# My Cravotta Brothers recurve



## oldfella1962 (Dec 5, 2016)

The Cravotta brothers came up in a thread by All American when I was asking about one of his recurves - or something like that. Anyway, here is a typical example of the bows they made. This is a Blackhawk Bee (they also made a "short" Bee which is the same length as the regular Bee)  40# from 1959. 

Notice the very short riser and skinny handle. And the general sweep/shape of the limbs is very gradual and elegant. Basically the "working portion" of the bow (being the limbs of course) takes up a very high percentage of the total bow length. 

Of course the bow is light as a feather. Despite this, the bow is still very stable. But you do "feel" every shot - it's kind of like a longbow in that respect. You can't really tell from the pic, but the back is green "basket weave" style fiberglass. The shelf is barely radiused (I might have sanded it off a bit to make it a bit more radiused) but so short that it doesn't matter - the arrow barely contacts the shelf anyway. 
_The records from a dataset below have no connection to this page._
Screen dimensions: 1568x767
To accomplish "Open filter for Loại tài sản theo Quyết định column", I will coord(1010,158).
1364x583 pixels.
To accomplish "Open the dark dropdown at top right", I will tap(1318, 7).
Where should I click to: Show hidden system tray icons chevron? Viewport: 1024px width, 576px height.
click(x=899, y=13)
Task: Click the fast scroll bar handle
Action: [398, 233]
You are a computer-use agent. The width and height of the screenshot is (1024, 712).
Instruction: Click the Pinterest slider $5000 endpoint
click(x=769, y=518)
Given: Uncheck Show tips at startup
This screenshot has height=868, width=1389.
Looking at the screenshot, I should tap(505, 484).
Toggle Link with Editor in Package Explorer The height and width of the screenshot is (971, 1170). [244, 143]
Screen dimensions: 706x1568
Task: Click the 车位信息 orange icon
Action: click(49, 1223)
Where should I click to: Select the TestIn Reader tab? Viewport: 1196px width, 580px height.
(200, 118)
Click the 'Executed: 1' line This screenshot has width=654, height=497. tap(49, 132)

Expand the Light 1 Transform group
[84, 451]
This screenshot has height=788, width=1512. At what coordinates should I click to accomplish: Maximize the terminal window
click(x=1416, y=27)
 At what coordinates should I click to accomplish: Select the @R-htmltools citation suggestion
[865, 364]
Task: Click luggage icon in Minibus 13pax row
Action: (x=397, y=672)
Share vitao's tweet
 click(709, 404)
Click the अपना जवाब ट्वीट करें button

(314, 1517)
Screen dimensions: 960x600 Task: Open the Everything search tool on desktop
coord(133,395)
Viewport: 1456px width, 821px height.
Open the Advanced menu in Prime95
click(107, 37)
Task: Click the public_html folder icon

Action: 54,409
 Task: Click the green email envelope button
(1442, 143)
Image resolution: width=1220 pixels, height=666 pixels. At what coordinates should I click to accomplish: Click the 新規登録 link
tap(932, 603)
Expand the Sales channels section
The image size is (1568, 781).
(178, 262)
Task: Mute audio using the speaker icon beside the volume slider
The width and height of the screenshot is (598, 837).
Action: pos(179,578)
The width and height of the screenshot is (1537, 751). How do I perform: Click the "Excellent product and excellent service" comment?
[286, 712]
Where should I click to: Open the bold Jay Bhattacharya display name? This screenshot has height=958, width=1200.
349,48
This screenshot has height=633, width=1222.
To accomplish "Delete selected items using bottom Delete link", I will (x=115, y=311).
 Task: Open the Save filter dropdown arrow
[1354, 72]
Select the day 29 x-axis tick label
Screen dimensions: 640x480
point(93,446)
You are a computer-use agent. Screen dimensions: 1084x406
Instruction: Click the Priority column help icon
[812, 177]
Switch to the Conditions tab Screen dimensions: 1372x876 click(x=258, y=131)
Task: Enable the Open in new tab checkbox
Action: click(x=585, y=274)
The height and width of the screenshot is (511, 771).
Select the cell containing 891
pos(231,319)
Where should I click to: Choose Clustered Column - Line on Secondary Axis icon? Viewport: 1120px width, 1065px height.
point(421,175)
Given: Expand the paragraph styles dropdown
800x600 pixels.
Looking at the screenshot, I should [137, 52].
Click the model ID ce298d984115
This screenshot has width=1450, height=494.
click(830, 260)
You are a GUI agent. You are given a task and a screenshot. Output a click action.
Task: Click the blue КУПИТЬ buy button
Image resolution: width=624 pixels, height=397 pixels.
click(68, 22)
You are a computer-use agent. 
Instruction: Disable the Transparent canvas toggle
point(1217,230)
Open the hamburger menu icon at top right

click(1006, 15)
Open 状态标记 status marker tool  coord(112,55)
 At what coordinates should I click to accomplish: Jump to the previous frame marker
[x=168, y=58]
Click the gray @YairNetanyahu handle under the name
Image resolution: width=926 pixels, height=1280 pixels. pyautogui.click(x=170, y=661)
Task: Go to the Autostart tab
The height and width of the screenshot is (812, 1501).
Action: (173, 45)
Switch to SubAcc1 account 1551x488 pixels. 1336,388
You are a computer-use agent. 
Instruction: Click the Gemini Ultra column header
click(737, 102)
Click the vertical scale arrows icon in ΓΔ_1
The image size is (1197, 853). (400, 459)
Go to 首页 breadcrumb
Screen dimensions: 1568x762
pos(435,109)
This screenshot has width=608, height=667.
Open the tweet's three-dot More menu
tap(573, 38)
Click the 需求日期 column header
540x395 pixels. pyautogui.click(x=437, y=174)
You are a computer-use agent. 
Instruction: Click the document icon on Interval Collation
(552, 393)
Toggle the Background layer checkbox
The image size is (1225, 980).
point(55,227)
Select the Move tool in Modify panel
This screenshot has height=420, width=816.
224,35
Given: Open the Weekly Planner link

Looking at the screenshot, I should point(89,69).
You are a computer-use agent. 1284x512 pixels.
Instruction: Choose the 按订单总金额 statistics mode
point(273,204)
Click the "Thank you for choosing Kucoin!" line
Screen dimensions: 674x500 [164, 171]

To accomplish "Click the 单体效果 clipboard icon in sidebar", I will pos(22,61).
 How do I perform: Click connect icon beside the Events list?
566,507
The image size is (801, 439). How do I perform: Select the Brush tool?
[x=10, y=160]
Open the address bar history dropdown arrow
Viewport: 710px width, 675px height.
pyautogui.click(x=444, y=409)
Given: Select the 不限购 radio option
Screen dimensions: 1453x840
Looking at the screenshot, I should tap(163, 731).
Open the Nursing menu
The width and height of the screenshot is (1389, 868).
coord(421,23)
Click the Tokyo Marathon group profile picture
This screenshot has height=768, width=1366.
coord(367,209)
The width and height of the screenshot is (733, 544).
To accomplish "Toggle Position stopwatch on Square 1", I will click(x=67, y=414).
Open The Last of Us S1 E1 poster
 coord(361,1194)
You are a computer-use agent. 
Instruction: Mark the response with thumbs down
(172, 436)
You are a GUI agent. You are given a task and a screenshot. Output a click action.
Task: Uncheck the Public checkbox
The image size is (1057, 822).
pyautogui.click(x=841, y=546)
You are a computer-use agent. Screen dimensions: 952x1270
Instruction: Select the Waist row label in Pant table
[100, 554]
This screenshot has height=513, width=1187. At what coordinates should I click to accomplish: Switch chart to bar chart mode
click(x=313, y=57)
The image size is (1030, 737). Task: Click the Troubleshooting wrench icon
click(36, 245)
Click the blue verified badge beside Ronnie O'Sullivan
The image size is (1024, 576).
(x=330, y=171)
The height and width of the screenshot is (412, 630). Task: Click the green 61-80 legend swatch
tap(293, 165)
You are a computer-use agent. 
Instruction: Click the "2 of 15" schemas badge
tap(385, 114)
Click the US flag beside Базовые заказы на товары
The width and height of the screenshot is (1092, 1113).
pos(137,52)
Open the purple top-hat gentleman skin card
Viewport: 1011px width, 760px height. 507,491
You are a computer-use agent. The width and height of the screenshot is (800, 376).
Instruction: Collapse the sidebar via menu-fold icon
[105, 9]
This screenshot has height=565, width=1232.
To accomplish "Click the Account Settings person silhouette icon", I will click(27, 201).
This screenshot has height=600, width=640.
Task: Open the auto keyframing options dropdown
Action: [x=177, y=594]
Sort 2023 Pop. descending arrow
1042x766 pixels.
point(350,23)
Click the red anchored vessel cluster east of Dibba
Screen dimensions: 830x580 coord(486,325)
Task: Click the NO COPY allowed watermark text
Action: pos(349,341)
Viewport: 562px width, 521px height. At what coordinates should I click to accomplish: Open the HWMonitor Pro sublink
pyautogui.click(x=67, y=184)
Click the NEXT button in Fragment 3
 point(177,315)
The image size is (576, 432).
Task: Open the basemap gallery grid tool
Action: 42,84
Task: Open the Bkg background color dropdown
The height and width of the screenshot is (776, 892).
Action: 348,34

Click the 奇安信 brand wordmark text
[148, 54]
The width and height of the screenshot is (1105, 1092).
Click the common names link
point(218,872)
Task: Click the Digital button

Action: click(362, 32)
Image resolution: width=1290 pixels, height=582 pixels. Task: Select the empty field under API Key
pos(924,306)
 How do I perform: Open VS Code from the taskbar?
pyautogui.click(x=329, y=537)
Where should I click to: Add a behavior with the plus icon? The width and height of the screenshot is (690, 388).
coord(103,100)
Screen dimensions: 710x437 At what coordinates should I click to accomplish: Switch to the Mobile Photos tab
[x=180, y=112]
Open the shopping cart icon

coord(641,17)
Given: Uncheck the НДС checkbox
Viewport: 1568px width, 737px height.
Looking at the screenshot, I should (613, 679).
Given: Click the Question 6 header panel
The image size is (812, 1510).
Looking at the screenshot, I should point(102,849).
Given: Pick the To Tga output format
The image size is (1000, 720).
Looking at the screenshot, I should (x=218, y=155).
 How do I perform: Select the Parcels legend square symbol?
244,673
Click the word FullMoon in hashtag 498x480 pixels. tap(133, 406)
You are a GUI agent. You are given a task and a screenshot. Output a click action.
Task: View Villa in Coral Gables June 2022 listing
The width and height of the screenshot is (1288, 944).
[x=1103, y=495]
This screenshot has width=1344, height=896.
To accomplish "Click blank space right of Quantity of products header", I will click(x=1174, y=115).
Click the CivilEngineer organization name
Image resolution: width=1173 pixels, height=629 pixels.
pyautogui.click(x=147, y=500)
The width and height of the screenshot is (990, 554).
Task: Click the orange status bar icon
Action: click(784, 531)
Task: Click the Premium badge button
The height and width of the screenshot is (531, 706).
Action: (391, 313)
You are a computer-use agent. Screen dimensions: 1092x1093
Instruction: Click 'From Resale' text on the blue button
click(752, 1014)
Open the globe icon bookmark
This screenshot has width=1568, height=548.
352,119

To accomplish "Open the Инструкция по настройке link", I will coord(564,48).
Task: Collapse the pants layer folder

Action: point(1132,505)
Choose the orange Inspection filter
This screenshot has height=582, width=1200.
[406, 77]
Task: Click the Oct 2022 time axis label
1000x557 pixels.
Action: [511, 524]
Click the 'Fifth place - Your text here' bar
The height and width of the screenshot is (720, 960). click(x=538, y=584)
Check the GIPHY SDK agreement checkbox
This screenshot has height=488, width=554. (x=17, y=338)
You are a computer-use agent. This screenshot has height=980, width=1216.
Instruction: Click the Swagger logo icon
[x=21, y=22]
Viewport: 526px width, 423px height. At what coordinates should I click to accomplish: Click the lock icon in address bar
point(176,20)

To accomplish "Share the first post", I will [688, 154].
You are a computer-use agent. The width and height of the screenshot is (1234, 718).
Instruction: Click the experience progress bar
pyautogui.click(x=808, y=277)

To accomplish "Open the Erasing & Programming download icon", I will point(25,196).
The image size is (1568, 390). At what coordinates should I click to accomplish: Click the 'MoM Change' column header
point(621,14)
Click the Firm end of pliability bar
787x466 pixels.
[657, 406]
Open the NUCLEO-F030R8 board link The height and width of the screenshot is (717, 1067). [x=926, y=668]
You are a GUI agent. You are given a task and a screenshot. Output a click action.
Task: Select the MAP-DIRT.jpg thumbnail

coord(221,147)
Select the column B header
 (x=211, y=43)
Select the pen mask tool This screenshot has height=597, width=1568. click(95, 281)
But these guys made a wide variety of models - some recurve and some semi-curves too. You can get them cheap compared to vintage BEAR bows but they are very well made.


----------



## AllAmerican (Dec 6, 2016)

Awesome, that's a classic and cool design.  I found a bow stringer from Cravotta Bros. Inc. on Ebay.   Check it out, even has the logo that was on my bow with the Hawk holding a bow and arrow in flight.

http://www.ebay.com/itm/Rare-Vintag...s-/172060571878?&_trksid=p2056016.m2518.l4276

Maybe get it to match your bow?  Thanks for sharing.


----------



## oldfella1962 (Dec 6, 2016)

AllAmerican said:


> Awesome, that's a classic and cool design.  I found a bow stringer from Cravotta Bros. Inc. on Ebay.   Check it out, even has the logo that was on my bow with the Hawk holding a bow and arrow in flight.
> 
> http://www.ebay.com/itm/Rare-Vintag...s-/172060571878?&_trksid=p2056016.m2518.l4276
> 
> Maybe get it to match your bow?  Thanks for sharing.



I had no idea they sold anything other than bows. But I'll have to pass on it - I just use the push/pull method my step-dad taught me. But it is fun looking at that old-school advertising style. Thanks.


----------